** Start of EXTRACTED INFORMATION **
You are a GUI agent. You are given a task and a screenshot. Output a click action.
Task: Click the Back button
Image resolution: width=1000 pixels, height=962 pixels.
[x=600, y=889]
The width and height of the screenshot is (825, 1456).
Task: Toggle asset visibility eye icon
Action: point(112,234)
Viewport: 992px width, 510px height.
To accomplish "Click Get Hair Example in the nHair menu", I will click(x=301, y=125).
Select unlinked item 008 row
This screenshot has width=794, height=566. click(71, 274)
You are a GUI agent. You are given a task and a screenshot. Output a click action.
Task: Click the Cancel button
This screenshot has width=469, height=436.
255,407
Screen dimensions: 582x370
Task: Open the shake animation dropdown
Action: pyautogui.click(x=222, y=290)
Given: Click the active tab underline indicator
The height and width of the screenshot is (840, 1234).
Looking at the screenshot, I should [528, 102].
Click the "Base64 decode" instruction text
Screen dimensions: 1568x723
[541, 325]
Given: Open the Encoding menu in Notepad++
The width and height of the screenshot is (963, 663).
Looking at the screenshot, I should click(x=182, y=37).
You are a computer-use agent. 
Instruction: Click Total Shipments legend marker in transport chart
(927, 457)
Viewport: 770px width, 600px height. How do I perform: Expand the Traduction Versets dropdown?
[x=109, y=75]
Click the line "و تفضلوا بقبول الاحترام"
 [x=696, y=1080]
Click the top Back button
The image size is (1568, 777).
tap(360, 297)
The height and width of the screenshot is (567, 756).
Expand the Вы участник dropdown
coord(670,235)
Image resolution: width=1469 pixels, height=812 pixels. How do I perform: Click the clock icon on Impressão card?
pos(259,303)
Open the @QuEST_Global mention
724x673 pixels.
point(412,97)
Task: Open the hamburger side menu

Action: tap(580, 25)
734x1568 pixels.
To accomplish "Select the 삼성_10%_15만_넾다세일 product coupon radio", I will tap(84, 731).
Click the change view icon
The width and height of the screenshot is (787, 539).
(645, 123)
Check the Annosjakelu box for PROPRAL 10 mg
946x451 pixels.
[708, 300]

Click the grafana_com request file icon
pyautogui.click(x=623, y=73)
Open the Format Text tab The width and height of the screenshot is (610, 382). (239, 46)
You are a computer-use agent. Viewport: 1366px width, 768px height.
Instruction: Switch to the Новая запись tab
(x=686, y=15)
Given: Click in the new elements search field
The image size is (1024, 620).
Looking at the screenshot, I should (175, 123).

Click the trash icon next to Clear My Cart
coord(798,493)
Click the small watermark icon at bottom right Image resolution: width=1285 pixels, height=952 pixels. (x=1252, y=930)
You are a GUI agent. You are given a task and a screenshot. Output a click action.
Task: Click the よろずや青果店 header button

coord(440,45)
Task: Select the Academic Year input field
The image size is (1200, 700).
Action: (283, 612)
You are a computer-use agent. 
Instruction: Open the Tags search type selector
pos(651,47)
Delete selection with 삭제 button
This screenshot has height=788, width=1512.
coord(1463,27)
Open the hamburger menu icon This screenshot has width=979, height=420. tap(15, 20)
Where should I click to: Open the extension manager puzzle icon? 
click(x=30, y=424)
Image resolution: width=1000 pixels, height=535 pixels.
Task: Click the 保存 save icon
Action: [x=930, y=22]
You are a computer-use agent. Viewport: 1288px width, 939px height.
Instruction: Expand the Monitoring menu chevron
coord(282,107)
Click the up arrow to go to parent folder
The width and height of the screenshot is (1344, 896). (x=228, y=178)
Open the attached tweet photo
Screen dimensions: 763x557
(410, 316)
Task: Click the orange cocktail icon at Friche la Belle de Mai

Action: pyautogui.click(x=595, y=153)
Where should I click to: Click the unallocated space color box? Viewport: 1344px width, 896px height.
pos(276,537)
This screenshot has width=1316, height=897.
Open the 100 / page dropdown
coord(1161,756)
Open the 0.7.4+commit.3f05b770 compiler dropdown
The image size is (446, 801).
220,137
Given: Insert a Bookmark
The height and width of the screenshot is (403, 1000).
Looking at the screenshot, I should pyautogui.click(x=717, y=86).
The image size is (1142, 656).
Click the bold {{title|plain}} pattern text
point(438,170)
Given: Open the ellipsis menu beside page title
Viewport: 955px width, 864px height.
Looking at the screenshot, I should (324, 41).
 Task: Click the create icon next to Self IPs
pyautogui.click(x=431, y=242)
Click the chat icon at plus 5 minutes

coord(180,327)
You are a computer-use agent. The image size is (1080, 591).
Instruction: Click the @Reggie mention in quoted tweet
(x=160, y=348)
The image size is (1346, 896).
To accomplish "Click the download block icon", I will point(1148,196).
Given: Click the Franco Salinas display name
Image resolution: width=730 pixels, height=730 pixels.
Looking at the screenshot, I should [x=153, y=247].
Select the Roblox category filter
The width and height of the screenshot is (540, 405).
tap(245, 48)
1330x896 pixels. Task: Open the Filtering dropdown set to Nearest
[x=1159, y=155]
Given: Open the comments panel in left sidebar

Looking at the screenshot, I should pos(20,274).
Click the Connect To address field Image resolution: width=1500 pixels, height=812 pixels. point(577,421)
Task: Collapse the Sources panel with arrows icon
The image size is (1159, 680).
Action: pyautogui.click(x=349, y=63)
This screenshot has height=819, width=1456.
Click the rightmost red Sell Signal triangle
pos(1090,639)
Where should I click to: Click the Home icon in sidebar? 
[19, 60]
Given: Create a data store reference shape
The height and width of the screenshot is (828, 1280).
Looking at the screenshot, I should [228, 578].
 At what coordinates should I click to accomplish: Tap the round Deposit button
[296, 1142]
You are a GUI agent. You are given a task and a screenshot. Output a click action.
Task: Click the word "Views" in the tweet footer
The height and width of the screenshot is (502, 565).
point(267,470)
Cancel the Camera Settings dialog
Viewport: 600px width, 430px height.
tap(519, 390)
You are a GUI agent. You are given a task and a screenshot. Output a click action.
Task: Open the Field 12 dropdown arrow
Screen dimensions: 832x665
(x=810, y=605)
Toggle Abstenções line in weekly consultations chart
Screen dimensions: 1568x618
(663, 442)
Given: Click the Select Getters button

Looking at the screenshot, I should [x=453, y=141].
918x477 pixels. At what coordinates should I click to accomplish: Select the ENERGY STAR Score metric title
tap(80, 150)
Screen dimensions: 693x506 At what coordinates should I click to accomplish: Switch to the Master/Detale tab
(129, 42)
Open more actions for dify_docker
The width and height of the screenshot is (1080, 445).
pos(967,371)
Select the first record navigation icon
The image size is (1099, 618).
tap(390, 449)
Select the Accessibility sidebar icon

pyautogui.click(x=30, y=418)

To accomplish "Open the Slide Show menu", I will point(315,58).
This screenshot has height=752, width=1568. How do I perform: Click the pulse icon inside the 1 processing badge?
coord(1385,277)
** End of EXTRACTED INFORMATION **
■ GIVEN EXERCISE
Convert the data above into a JSON list of strings, one string per line, with blank lines omitted.

■ RESPONSE TO THE EXERCISE
[
  "You are a GUI agent. You are given a task and a screenshot. Output a click action.",
  "Task: Click the Back button",
  "Image resolution: width=1000 pixels, height=962 pixels.",
  "[x=600, y=889]",
  "The width and height of the screenshot is (825, 1456).",
  "Task: Toggle asset visibility eye icon",
  "Action: point(112,234)",
  "Viewport: 992px width, 510px height.",
  "To accomplish \"Click Get Hair Example in the nHair menu\", I will click(x=301, y=125).",
  "Select unlinked item 008 row",
  "This screenshot has width=794, height=566. click(71, 274)",
  "You are a GUI agent. You are given a task and a screenshot. Output a click action.",
  "Task: Click the Cancel button",
  "This screenshot has width=469, height=436.",
  "255,407",
  "Screen dimensions: 582x370",
  "Task: Open the shake animation dropdown",
  "Action: pyautogui.click(x=222, y=290)",
  "Given: Click the active tab underline indicator",
  "The height and width of the screenshot is (840, 1234).",
  "Looking at the screenshot, I should [528, 102].",
  "Click the \"Base64 decode\" instruction text",
  "Screen dimensions: 1568x723",
  "[541, 325]",
  "Given: Open the Encoding menu in Notepad++",
  "The width and height of the screenshot is (963, 663).",
  "Looking at the screenshot, I should click(x=182, y=37).",
  "You are a computer-use agent. ",
  "Instruction: Click Total Shipments legend marker in transport chart",
  "(927, 457)",
  "Viewport: 770px width, 600px height. How do I perform: Expand the Traduction Versets dropdown?",
  "[x=109, y=75]",
  "Click the line \"و تفضلوا بقبول الاحترام\"",
  " [x=696, y=1080]",
  "Click the top Back button",
  "The image size is (1568, 777).",
  "tap(360, 297)",
  "The height and width of the screenshot is (567, 756).",
  "Expand the Вы участник dropdown",
  "coord(670,235)",
  "Image resolution: width=1469 pixels, height=812 pixels. How do I perform: Click the clock icon on Impressão card?",
  "pos(259,303)",
  "Open the @QuEST_Global mention",
  "724x673 pixels.",
  "point(412,97)",
  "Task: Open the hamburger side menu",
  "Action: tap(580, 25)",
  "734x1568 pixels.",
  "To accomplish \"Select the 삼성_10%_15만_넾다세일 product coupon radio\", I will tap(84, 731).",
  "Click the change view icon",
  "The width and height of the screenshot is (787, 539).",
  "(645, 123)",
  "Check the Annosjakelu box for PROPRAL 10 mg",
  "946x451 pixels.",
  "[708, 300]",
  "Click the grafana_com request file icon",
  "pyautogui.click(x=623, y=73)",
  "Open the Format Text tab The width and height of the screenshot is (610, 382). (239, 46)",
  "You are a computer-use agent. Viewport: 1366px width, 768px height.",
  "Instruction: Switch to the Новая запись tab",
  "(x=686, y=15)",
  "Given: Click in the new elements search field",
  "The image size is (1024, 620).",
  "Looking at the screenshot, I should (175, 123).",
  "Click the trash icon next to Clear My Cart",
  "coord(798,493)",
  "Click the small watermark icon at bottom right Image resolution: width=1285 pixels, height=952 pixels. (x=1252, y=930)",
  "You are a GUI agent. You are given a task and a screenshot. Output a click action.",
  "Task: Click the よろずや青果店 header button",
  "coord(440,45)",
  "Task: Select the Academic Year input field",
  "The image size is (1200, 700).",
  "Action: (283, 612)",
  "You are a computer-use agent. ",
  "Instruction: Open the Tags search type selector",
  "pos(651,47)",
  "Delete selection with 삭제 button",
  "This screenshot has height=788, width=1512.",
  "coord(1463,27)",
  "Open the hamburger menu icon This screenshot has width=979, height=420. tap(15, 20)",
  "Where should I click to: Open the extension manager puzzle icon? ",
  "click(x=30, y=424)",
  "Image resolution: width=1000 pixels, height=535 pixels.",
  "Task: Click the 保存 save icon",
  "Action: [x=930, y=22]",
  "You are a computer-use agent. Viewport: 1288px width, 939px height.",
  "Instruction: Expand the Monitoring menu chevron",
  "coord(282,107)",
  "Click the up arrow to go to parent folder",
  "The width and height of the screenshot is (1344, 896). (x=228, y=178)",
  "Open the attached tweet photo",
  "Screen dimensions: 763x557",
  "(410, 316)",
  "Task: Click the orange cocktail icon at Friche la Belle de Mai",
  "Action: pyautogui.click(x=595, y=153)",
  "Where should I click to: Click the unallocated space color box? Viewport: 1344px width, 896px height.",
  "pos(276,537)",
  "This screenshot has width=1316, height=897.",
  "Open the 100 / page dropdown",
  "coord(1161,756)",
  "Open the 0.7.4+commit.3f05b770 compiler dropdown",
  "The image size is (446, 801).",
  "220,137",
  "Given: Insert a Bookmark",
  "The height and width of the screenshot is (403, 1000).",
  "Looking at the screenshot, I should pyautogui.click(x=717, y=86).",
  "The image size is (1142, 656).",
  "Click the bold {{title|plain}} pattern text",
  "point(438,170)",
  "Given: Open the ellipsis menu beside page title",
  "Viewport: 955px width, 864px height.",
  "Looking at the screenshot, I should (324, 41).",
  " Task: Click the create icon next to Self IPs",
  "pyautogui.click(x=431, y=242)",
  "Click the chat icon at plus 5 minutes",
  "coord(180,327)",
  "You are a computer-use agent. The image size is (1080, 591).",
  "Instruction: Click the @Reggie mention in quoted tweet",
  "(x=160, y=348)",
  "The image size is (1346, 896).",
  "To accomplish \"Click the download block icon\", I will point(1148,196).",
  "Given: Click the Franco Salinas display name",
  "Image resolution: width=730 pixels, height=730 pixels.",
  "Looking at the screenshot, I should [x=153, y=247].",
  "Select the Roblox category filter",
  "The width and height of the screenshot is (540, 405).",
  "tap(245, 48)",
  "1330x896 pixels. Task: Open the Filtering dropdown set to Nearest",
  "[x=1159, y=155]",
  "Given: Open the comments panel in left sidebar",
  "Looking at the screenshot, I should pos(20,274).",
  "Click the Connect To address field Image resolution: width=1500 pixels, height=812 pixels. point(577,421)",
  "Task: Collapse the Sources panel with arrows icon",
  "The image size is (1159, 680).",
  "Action: pyautogui.click(x=349, y=63)",
  "This screenshot has height=819, width=1456.",
  "Click the rightmost red Sell Signal triangle",
  "pos(1090,639)",
  "Where should I click to: Click the Home icon in sidebar? ",
  "[19, 60]",
  "Given: Create a data store reference shape",
  "The height and width of the screenshot is (828, 1280).",
  "Looking at the screenshot, I should [228, 578].",
  " At what coordinates should I click to accomplish: Tap the round Deposit button",
  "[296, 1142]",
  "You are a GUI agent. You are given a task and a screenshot. Output a click action.",
  "Task: Click the word \"Views\" in the tweet footer",
  "The height and width of the screenshot is (502, 565).",
  "point(267,470)",
  "Cancel the Camera Settings dialog",
  "Viewport: 600px width, 430px height.",
  "tap(519, 390)",
  "You are a GUI agent. You are given a task and a screenshot. Output a click action.",
  "Task: Open the Field 12 dropdown arrow",
  "Screen dimensions: 832x665",
  "(x=810, y=605)",
  "Toggle Abstenções line in weekly consultations chart",
  "Screen dimensions: 1568x618",
  "(663, 442)",
  "Given: Click the Select Getters button",
  "Looking at the screenshot, I should [x=453, y=141].",
  "918x477 pixels. At what coordinates should I click to accomplish: Select the ENERGY STAR Score metric title",
  "tap(80, 150)",
  "Screen dimensions: 693x506 At what coordinates should I click to accomplish: Switch to the Master/Detale tab",
  "(129, 42)",
  "Open more actions for dify_docker",
  "The width and height of the screenshot is (1080, 445).",
  "pos(967,371)",
  "Select the first record navigation icon",
  "The image size is (1099, 618).",
  "tap(390, 449)",
  "Select the Accessibility sidebar icon",
  "pyautogui.click(x=30, y=418)",
  "To accomplish \"Open the Slide Show menu\", I will point(315,58).",
  "This screenshot has height=752, width=1568. How do I perform: Click the pulse icon inside the 1 processing badge?",
  "coord(1385,277)"
]